*What the exercise asks*
Show each line of the entries below that contains the word "Click", copying the lines in full.

*Data*
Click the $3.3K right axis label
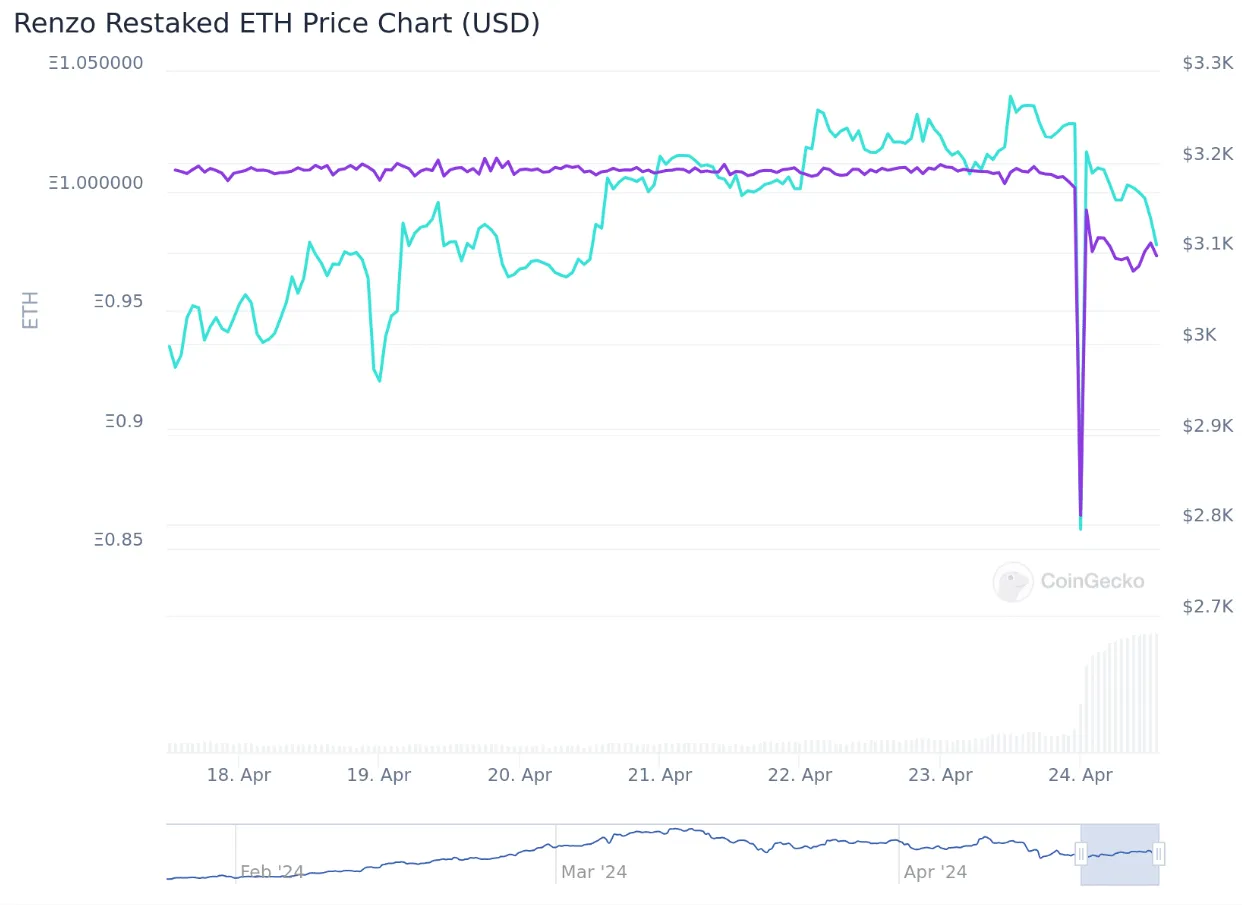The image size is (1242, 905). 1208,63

--

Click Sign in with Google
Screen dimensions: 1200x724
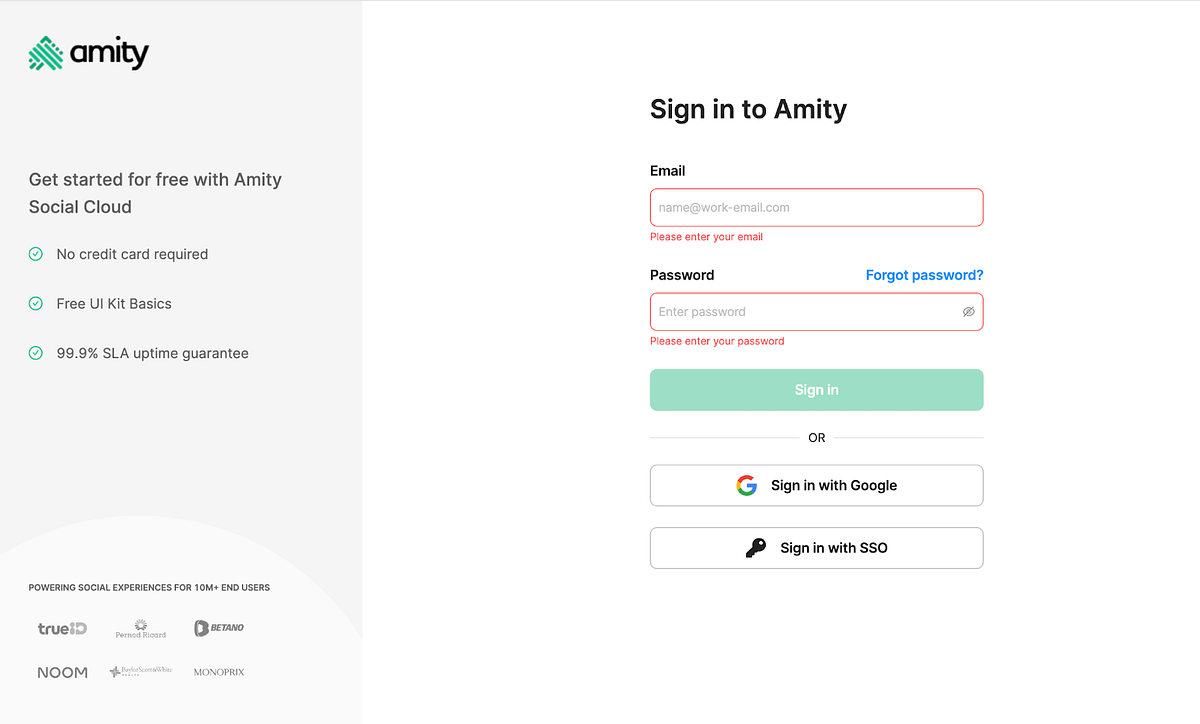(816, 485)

*Exercise response*
Click the $3.3K right axis label
Click Sign in with Google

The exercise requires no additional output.